1. How did Roberto Martinez’s life affect his involvement with immigrant rights?

I was born and raised in San Diego and my adult life has been that of an activist-organizer working alongside leaders within the Mexican-Chicano communities to struggle for the human rights of our immigrant brothers and sisters. During the 1990s, I was fortunate to be the Director of the American Friends Service Committee’s U.S.-Mexico Border Program in San Diego. My work there was to organize the investigations into instances of violence and abuse involving Mexican immigrants and Chicanos.

In the early 1950’s, the INS launched "Operation Wetback." This was a continuation of the infamous "repatriations" begun in the 1930’s when more than one hundred thousand Mexicans, U.S. citizens, Legal Residents, as well as suspected undocumented immigrants, were rounded up and deported by the U.S. Border Patrol with the help of the U.S. Army and local police. It is estimated that by the time "Operation Wetback" ended in 1955, over 1 million Mexicans, including U.S. citizens, were deported to Mexico.

But "Operation Wetback" also affected Mexican Americans who were U.S. citizens. I was a student attending San Diego High School in the early 1950s. Frequently the police would stop me as I was coming home from school and sometimes they would put in me in jail and then turn me over to the Border Patrol for deportation. This happened about two or three times a month. The fact that I was a fifth-generation U.S. citizen didn’t seem to matter.

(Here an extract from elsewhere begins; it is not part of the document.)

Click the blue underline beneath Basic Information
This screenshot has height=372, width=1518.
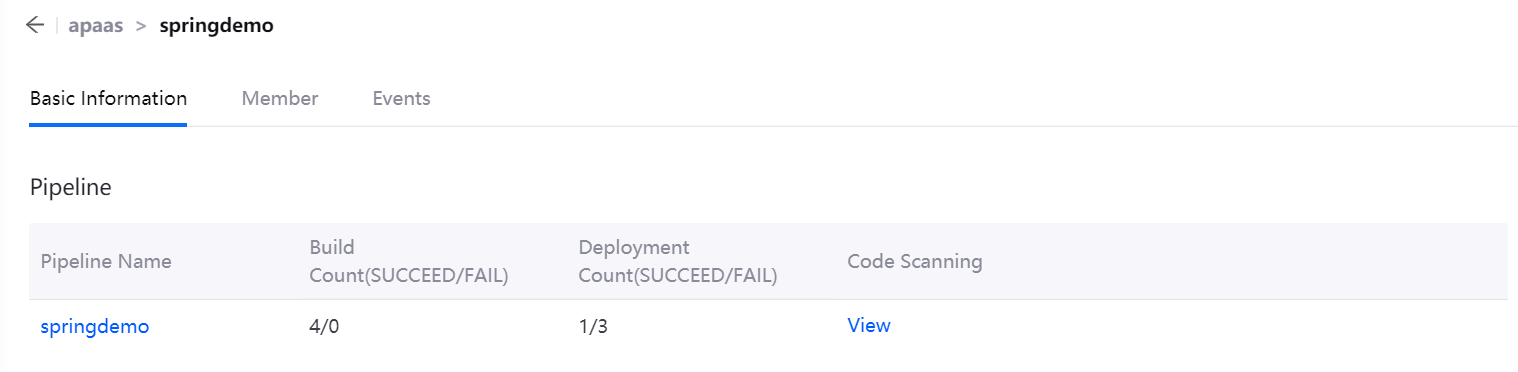click(108, 125)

My family had lived in the relative tranquility of a farm community in East County but in 1945 we moved to downtown San Diego after my father was discharged from the service. It was an enormous cultural shock for me. However, nothing could have prepared me for the terror and psychological trauma of being arrested or threatened with deportation by police and Border Patrol. Looking back, I realize now how Mexicanos in Los Angeles must have felt during the massive roundups by both police and Border Patrol in the previous decades. What made this problem worse was that there was no one to turn to for help. There were no civil rights or immigrant rights organizations.

After I graduated from high school I got married and in 1965 my family was one of the first Chicano family’s to move into Santee into a community called Carleton Hills. The day before we moved in, I went to check on the house to see if it was ready. To my surprise, workers were removing the wall paneling from the living room and throwing them in the front yard. When I asked them why, they said that the house had been vandalized the night before. When I looked at the panels, the words "get out town wetbacks" were carved into the panels. There were also swastikas scattered throughout the paneling. Although I had experienced racism before, this was the first display of overt racism directed at me, and my family. This would be my introduction to the kind of racism and violence I would encounter in my work at both the border and in the north and east county with farm workers.

A month after we moved in, a cross was burned in front of the home of a prominent black doctor and his family that had also just moved in. They also sprayed swastikas on their walls and broke their windows. Within a week they moved out.

By the early 1970’s several more Mexican families had moved into Santee. Some of the children, including mine, had begun attending Santana High School. Also at this time the Youth Klan Corp was actively recruiting members at Santana High School. The school administrators allowed this recruiting to occur on campus year round. No one had ever challenged them on this racist policy.

By 1973, I began emerging as a leader in the community, primarily as a leader in the Mexicano community. We, along with other Mexicanos, felt isolated socially, culturally and politically, in east San Diego County. A few years later, I began receiving complaints that the white kids at Santana High were attacking the Mexican kids after school. Following one particularly vicious attack on the Mexican kids by white youths, including Youth Klan Corps kids who wore T-shirts that read, "White Power" on one side, and "Youth Klan Corps" on the other, I received a visit that would change my life forever.